═══ Supplied records

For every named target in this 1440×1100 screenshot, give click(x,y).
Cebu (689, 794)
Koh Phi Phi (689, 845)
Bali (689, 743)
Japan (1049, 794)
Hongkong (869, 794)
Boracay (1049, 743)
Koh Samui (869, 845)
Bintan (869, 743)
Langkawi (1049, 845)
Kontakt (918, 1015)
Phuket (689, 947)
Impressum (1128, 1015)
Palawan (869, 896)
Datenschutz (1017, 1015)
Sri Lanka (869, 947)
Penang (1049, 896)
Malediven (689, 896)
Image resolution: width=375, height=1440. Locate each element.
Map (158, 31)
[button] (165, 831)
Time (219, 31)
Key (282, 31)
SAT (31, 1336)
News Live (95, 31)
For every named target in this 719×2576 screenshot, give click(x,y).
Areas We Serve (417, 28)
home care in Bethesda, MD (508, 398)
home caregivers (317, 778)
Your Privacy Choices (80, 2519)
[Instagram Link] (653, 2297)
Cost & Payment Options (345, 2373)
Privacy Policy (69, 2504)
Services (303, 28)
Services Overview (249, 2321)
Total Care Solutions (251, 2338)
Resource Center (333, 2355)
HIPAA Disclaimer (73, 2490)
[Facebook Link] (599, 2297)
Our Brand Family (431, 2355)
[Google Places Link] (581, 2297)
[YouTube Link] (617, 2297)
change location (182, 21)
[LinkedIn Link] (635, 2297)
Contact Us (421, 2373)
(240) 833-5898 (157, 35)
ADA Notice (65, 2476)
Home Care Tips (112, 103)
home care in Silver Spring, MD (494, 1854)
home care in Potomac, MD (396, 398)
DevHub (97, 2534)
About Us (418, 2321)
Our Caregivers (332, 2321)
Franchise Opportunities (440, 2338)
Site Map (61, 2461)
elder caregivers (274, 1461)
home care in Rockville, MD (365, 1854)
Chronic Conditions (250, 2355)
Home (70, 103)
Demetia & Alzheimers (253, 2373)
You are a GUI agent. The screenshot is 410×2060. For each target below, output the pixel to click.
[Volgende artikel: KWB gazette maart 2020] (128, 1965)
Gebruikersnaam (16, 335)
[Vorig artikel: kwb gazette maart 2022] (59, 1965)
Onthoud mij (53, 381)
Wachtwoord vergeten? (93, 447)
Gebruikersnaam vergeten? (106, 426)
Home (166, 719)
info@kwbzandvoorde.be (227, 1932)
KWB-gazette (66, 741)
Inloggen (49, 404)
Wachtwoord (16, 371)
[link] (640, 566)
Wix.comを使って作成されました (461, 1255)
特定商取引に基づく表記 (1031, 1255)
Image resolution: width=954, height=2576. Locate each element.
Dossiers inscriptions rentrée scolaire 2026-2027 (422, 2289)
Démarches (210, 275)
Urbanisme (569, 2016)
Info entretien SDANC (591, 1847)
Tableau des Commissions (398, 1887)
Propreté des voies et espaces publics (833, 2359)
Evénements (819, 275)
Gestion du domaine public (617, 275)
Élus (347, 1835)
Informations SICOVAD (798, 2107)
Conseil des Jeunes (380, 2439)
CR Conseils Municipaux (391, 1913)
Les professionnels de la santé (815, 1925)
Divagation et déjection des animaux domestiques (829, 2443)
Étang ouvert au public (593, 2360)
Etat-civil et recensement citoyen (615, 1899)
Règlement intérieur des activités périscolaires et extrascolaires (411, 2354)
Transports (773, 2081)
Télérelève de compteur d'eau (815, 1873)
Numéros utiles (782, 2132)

══════

- Short task
Rewrite the data between the lines holding "[Vorig artikel: kwb" and "[link] (640, 566)", inclusive, keeping each request and adding 35 to every number in the answer coordinates.

- The result
[Vorig artikel: kwb gazette maart 2022] (94, 2000)
Onthoud mij (88, 416)
Wachtwoord vergeten? (128, 482)
Gebruikersnaam vergeten? (141, 461)
Home (201, 754)
info@kwbzandvoorde.be (262, 1967)
KWB-gazette (101, 776)
Inloggen (84, 439)
Wachtwoord (51, 406)
[link] (675, 601)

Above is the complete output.